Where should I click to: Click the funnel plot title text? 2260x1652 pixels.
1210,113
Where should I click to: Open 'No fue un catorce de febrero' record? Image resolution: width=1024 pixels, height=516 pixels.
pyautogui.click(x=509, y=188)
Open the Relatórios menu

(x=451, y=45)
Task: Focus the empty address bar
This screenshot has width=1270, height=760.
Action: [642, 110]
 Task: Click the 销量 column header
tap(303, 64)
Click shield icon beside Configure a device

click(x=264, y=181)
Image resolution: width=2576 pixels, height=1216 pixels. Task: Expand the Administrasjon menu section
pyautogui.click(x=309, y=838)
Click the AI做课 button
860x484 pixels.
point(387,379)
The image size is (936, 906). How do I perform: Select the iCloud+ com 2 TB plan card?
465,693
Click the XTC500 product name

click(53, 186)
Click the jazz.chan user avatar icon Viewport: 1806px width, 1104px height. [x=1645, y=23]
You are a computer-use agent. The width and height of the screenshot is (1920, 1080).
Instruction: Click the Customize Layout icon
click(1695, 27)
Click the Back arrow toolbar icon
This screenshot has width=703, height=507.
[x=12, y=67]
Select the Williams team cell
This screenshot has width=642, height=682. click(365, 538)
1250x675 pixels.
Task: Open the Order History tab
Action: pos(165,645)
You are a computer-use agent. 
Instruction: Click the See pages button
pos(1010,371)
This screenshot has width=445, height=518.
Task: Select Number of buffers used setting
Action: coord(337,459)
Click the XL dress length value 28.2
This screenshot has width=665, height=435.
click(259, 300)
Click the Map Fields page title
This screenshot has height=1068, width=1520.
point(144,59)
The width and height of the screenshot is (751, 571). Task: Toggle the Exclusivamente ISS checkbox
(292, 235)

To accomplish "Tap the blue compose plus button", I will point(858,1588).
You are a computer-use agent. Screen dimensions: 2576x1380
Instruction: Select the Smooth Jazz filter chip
++++
| Task |
Swap every occurrence of "computer-use agent" for "desktop automation agent" in the lines above and output all of them again, keeping everything else unchanged.

| Result |
Where should I click to: Click the funnel plot title text? 2260x1652 pixels.
1210,113
Where should I click to: Open 'No fue un catorce de febrero' record? Image resolution: width=1024 pixels, height=516 pixels.
pyautogui.click(x=509, y=188)
Open the Relatórios menu

(x=451, y=45)
Task: Focus the empty address bar
This screenshot has width=1270, height=760.
Action: [642, 110]
 Task: Click the 销量 column header
tap(303, 64)
Click shield icon beside Configure a device

click(x=264, y=181)
Image resolution: width=2576 pixels, height=1216 pixels. Task: Expand the Administrasjon menu section
pyautogui.click(x=309, y=838)
Click the AI做课 button
860x484 pixels.
point(387,379)
The image size is (936, 906). How do I perform: Select the iCloud+ com 2 TB plan card?
465,693
Click the XTC500 product name

click(53, 186)
Click the jazz.chan user avatar icon Viewport: 1806px width, 1104px height. [x=1645, y=23]
You are a desktop automation agent. The width and height of the screenshot is (1920, 1080).
Instruction: Click the Customize Layout icon
click(1695, 27)
Click the Back arrow toolbar icon
This screenshot has width=703, height=507.
[x=12, y=67]
Select the Williams team cell
This screenshot has width=642, height=682. click(365, 538)
1250x675 pixels.
Task: Open the Order History tab
Action: pos(165,645)
You are a desktop automation agent. 
Instruction: Click the See pages button
pos(1010,371)
This screenshot has width=445, height=518.
Task: Select Number of buffers used setting
Action: coord(337,459)
Click the XL dress length value 28.2
This screenshot has width=665, height=435.
click(259, 300)
Click the Map Fields page title
This screenshot has height=1068, width=1520.
point(144,59)
The width and height of the screenshot is (751, 571). Task: Toggle the Exclusivamente ISS checkbox
(292, 235)

To accomplish "Tap the blue compose plus button", I will point(858,1588).
You are a desktop automation agent. Screen dimensions: 2576x1380
Instruction: Select the Smooth Jazz filter chip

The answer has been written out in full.